Given the news today that the latest mega breach of passwords has exposed 1.3 billion unique passwords, you need to shore up the security on all your accounts. And that especially means key accounts like Google, Microsoft, Apple, Facebook and Amazon.
With perfect timing, Comparitech has just published its list of 2025’s most common passwords. The team says it “aggregated more than 2 billion real account passwords leaked on data breach forums in 2025.” Ironically, 2 billion is the same number of email addresses in today’s latest leak, so you should probably take this research seriously.
“The most common passwords in 2025 are ‘123456’, ‘admin’, and ‘password’,” which should not be much of a surprise in a world where “the password for the Louvre’s video surveillance system was ‘Louvre’.” Sometimes we really are our own worst enemies.
Google has warned repeatedly that hackers are targeting its user accounts to gain access with stolen credentials. The company says “phishing and credential theft” now fuels 37% of successful intrusions,” while infostealers have driven “an 84% increase in 2024 compared to the previous year — that trend has only intensified in 2025.”
Meanwhile, Microsoft has decided to push account holders to delete passwords completely, such is the current threat from infostealers and other data leaks.
Both Google and Microsoft are at the forefront of pushing passkeys instead of passwords, with Google taking the market lead. It has achieved a staggering 350% increase in account take-up. Apple manages its own passkeys in its unique way. While Facebook, Amazon and other major players have all now jumped on board.
You can download Comparitech’s full list of 100 common (by which you can read easily guessed/hacked) passwords on its website. NordPass has an even more extensive list of the world’s worst passwords, broken down by country.
Here’s the top-20 of what bad looks like, again no surprises:
The data plays into the latest warning from the U.S. National Institute of Standards and Technology (NIST), that people “often choose passwords that can be easily guessed.” This includes arbitrary usage of numbers, caps and special characters.
“A user who might have chosen ‘password’ as their password,” NIST says, “would be relatively likely to choose ‘Password1’ if required to include an uppercase letter and a number or ’Password1!’ if a symbol is also required.”

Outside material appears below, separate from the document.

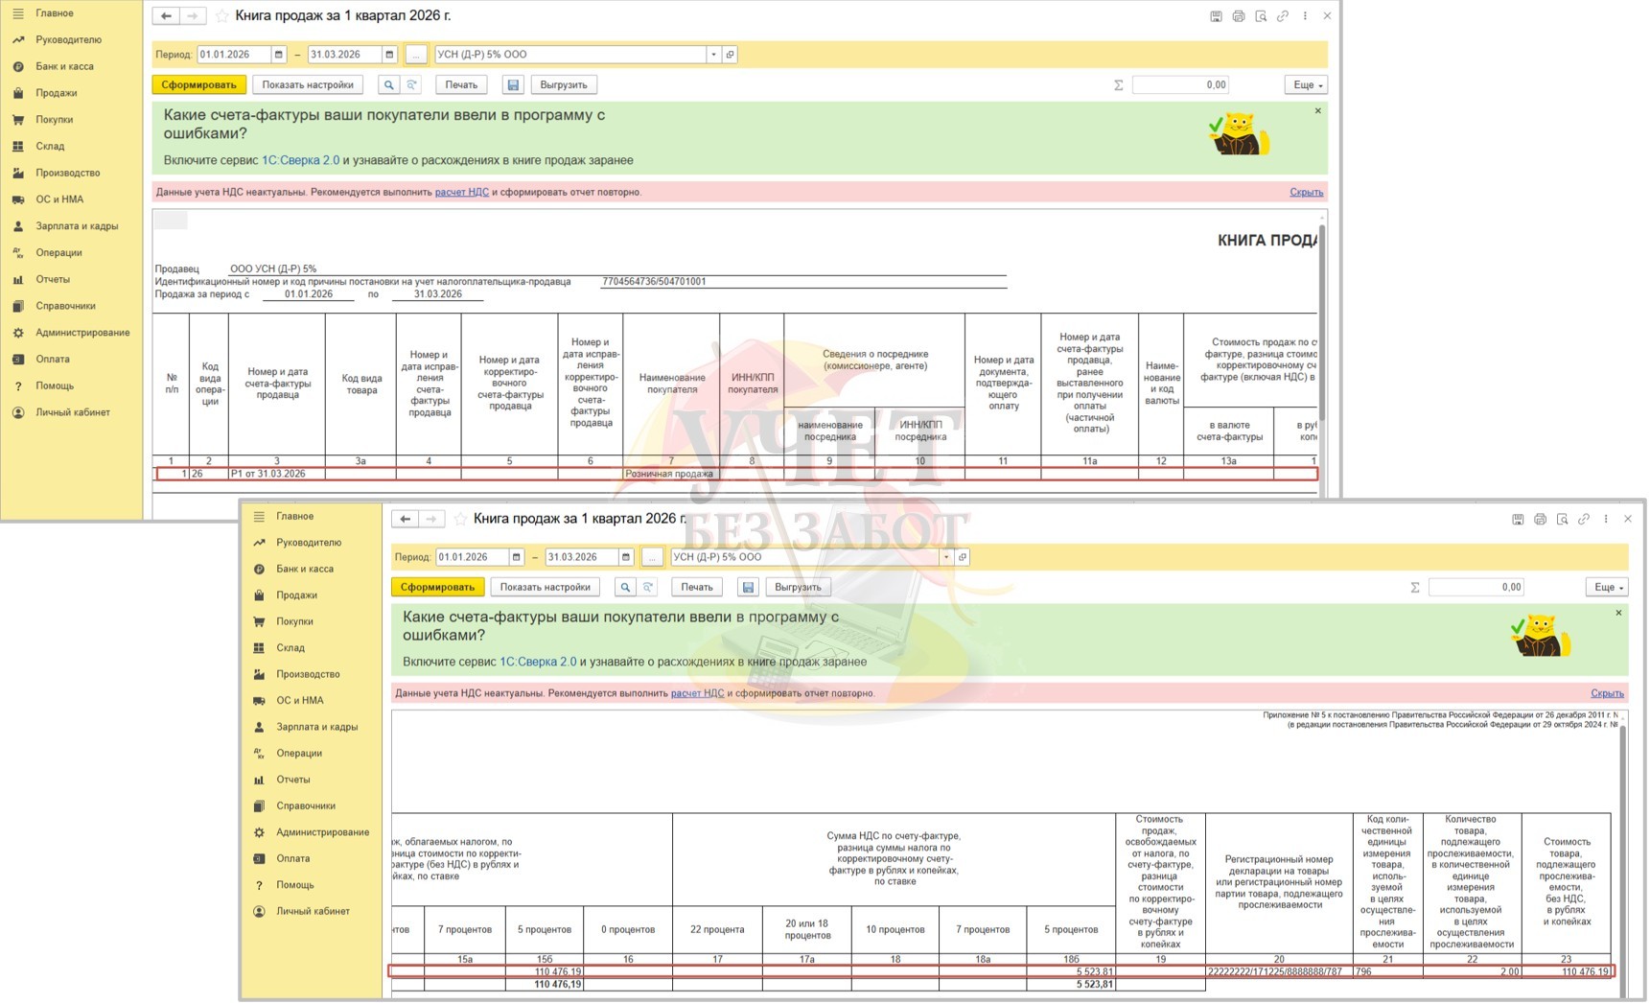Open the Еще dropdown menu in lower window
Viewport: 1650px width, 1003px height.
[x=1606, y=587]
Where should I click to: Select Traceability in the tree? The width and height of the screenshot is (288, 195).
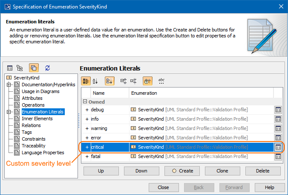(x=34, y=146)
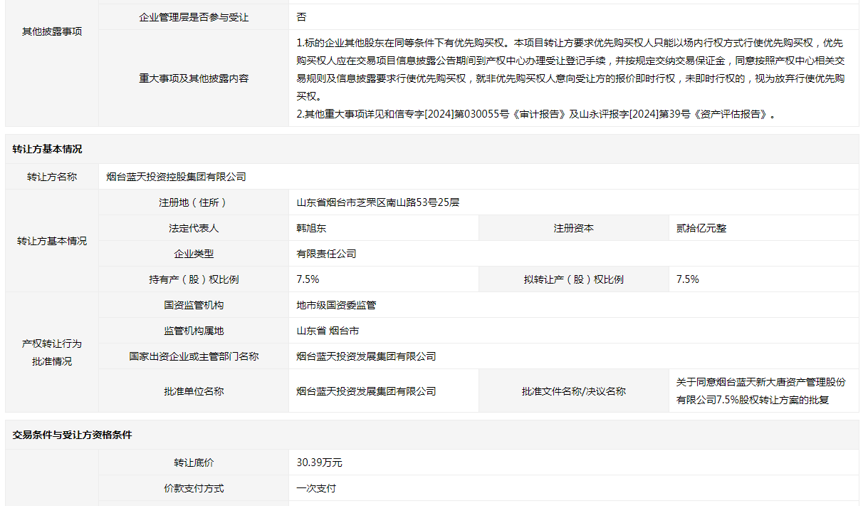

You can see that easily enough in the Comparitech and NordPass data.
Length is better than complexity. But Comparitech warns “65.8% of the passwords we analyzed had fewer than 12 characters; 6.9% had fewer than 8 characters; and (only) 3.2% used 16 or more characters.”
NIST says “passwords that are too short yielding to brute-force attacks and dictionary attacks.” That’s what Hive Systems found in its most hackable password research.
So, as for password advice, if your Google, Microsoft, Apple (or Facebook, Amazon, etc,) passwords are short, then change them. Go for 12 or ideally more characters. Don’t use anything “common,” and so if you see your passwords on these lists, change them.
And then, more critically, ensure you have a strong (not SMS) form of multi-factor authentication on all your accounts, and set up passkeys wherever you can.
Whilst this report focuses on personal accounts, this advice is even more critical at work, where your bad password behaviors combined with your company’s potential lack of MFA could be putting critical business systems and data at risk.